== Data excerpts ==

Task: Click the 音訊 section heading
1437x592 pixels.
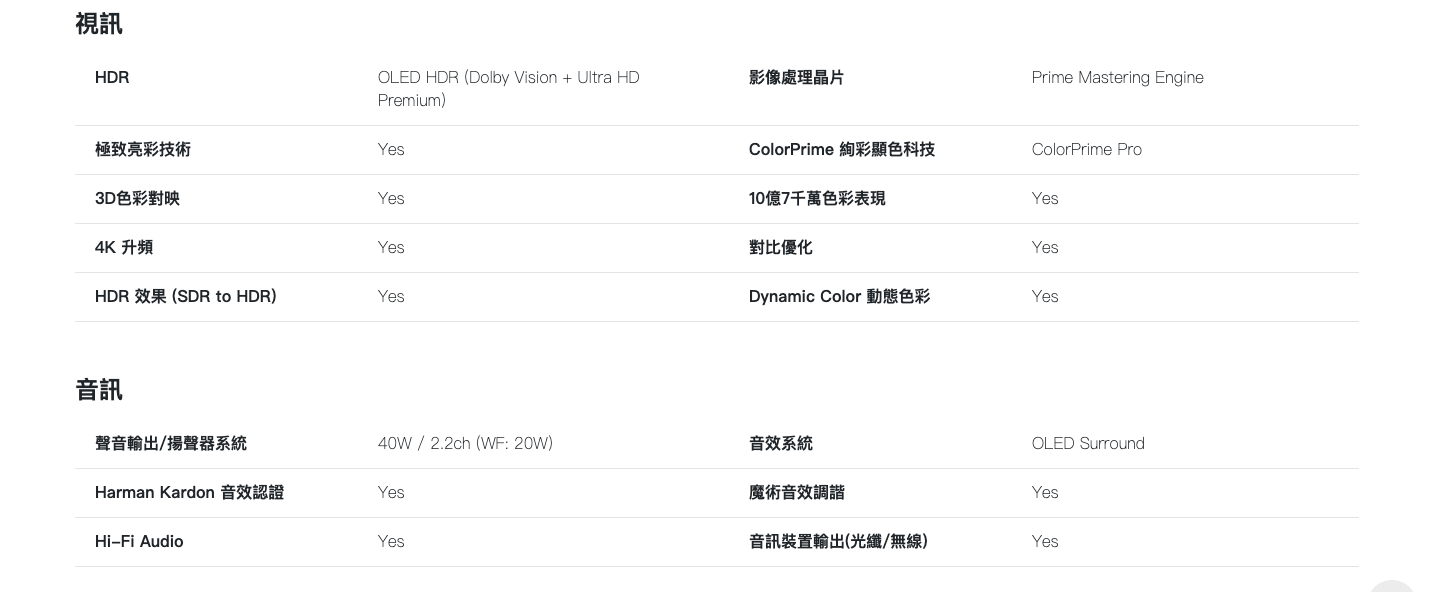Action: click(99, 389)
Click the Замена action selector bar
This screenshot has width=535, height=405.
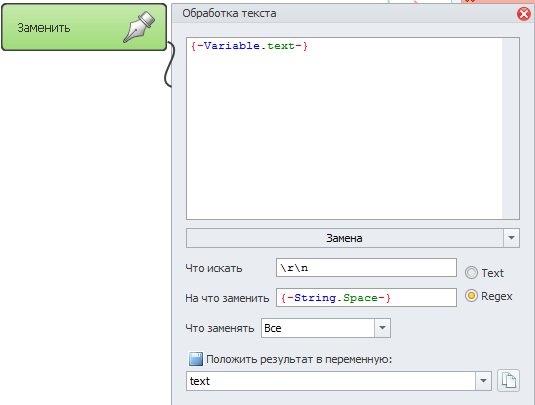tap(345, 238)
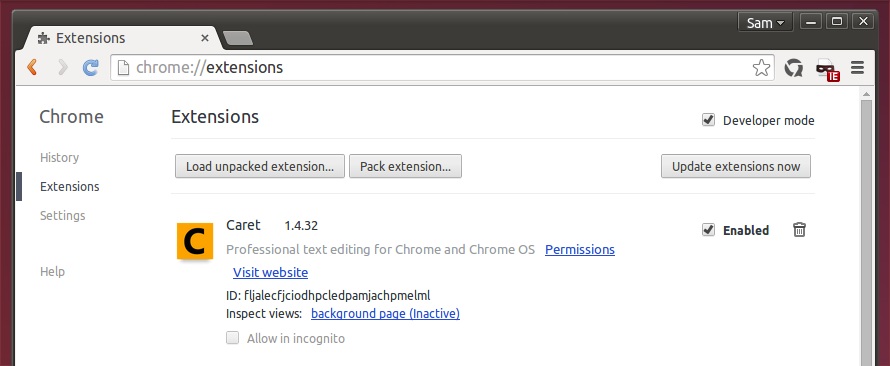Screen dimensions: 890x366
Task: Open the Sam profile dropdown
Action: tap(765, 23)
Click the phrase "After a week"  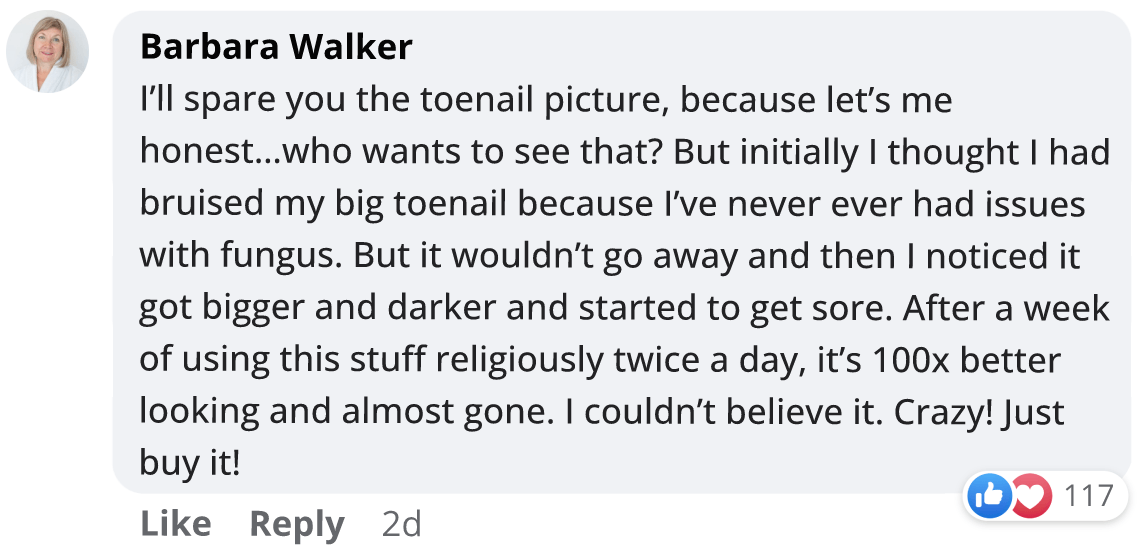(1006, 308)
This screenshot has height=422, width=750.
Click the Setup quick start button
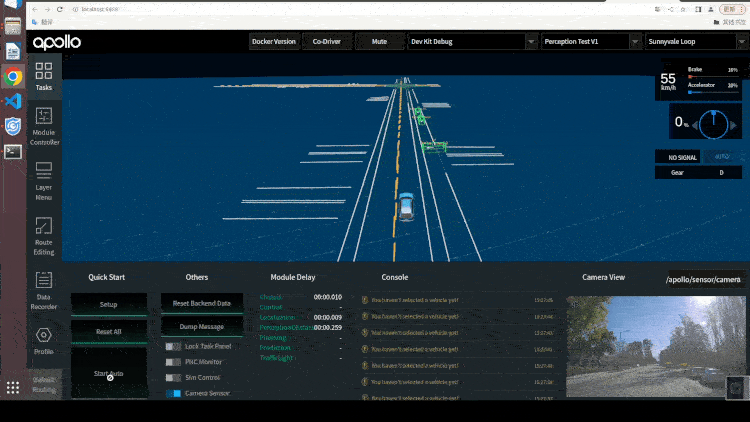[109, 304]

===

Please output the material from the line with "This screenshot has height=422, width=750." through the end of the material as a two-column CSV with the headers instruction and coordinates, one row per text-and-answer pair. Put each text and each answer in a single quoted field with line breaks replaced by spaces, and leave the pictures out.

◆ Solution to this exercise
instruction,coordinates
"This screenshot has height=422, width=750. Click the Setup quick start button","[109, 304]"